On November 12, 2020, in connection with the Closing of the Series D Financing, the Board Lenders entered into (i) Debt Exchange Agreements (collectively, the “Debt Exchange Agreements”), and (ii) Satisfaction and Release Agreements (collectively, the “Release Agreements”), for the purpose of satisfying certain obligations of the Company arising under (i) the Board Note, and (ii) the Second Board Note.

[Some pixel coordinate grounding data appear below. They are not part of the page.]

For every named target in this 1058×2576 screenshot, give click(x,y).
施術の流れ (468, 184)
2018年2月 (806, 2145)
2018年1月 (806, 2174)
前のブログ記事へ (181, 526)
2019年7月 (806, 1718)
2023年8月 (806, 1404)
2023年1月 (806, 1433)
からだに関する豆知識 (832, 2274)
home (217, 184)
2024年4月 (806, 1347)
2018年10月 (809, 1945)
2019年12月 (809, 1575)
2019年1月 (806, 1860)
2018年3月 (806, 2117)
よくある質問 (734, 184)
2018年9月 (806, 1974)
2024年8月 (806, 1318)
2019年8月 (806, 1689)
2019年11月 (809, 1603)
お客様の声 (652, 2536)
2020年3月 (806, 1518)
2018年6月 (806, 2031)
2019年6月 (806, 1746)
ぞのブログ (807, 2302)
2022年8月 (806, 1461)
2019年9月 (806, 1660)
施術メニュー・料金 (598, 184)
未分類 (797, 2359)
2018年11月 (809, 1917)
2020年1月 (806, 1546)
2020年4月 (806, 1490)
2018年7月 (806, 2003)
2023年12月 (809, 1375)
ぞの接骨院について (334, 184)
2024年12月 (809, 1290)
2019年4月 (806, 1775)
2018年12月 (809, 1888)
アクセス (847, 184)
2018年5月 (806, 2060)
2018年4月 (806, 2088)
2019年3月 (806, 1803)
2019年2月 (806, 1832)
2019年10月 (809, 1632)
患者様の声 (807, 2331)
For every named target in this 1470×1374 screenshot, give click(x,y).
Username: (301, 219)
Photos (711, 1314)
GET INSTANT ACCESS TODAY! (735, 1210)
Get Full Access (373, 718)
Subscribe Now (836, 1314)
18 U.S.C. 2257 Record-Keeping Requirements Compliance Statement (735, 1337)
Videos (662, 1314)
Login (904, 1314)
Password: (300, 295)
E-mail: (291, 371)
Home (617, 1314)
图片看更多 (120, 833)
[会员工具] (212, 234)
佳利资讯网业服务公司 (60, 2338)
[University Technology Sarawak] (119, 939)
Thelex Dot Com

Pursuant to the Debt Exchange Agreements and Release Agreements: (a) one-half of the Board Note Principal plus accrued interest, totaling approximately $232,000 was converted into 231.6 shares of Series D Preferred at a rate of $1,000 per share of Series D Preferred, with the remaining one-half of the Board Note Principal plus accrued interest, totaling approximately $232,000, to be paid to the Board Lender in cash out of proceeds of the Series D Financing, in full satisfaction of the Company's obligations under the Board Note; and (b) the entire Second Board Note Principal plus accrued interest, totaling approximately $103,000, was converted into 102.8 shares of Series D Preferred at a rate of $1,000 per share of Series D Preferred, in full satisfaction of the Company's obligations under the Second Board Note.

 

Professional Services Agreement

 

During the year ended December 31, 2020, the Company entered into professional services agreement with a firm affiliated with a member of the Company’s Board at the time the parties entered into the agreement. The Company made no payments pursuant to this agreement during the twelve months ended December 31, 2020 and has made approximately $34,000 during 2021. The Company has the right to terminate the agreement on thirty days written notice at any time.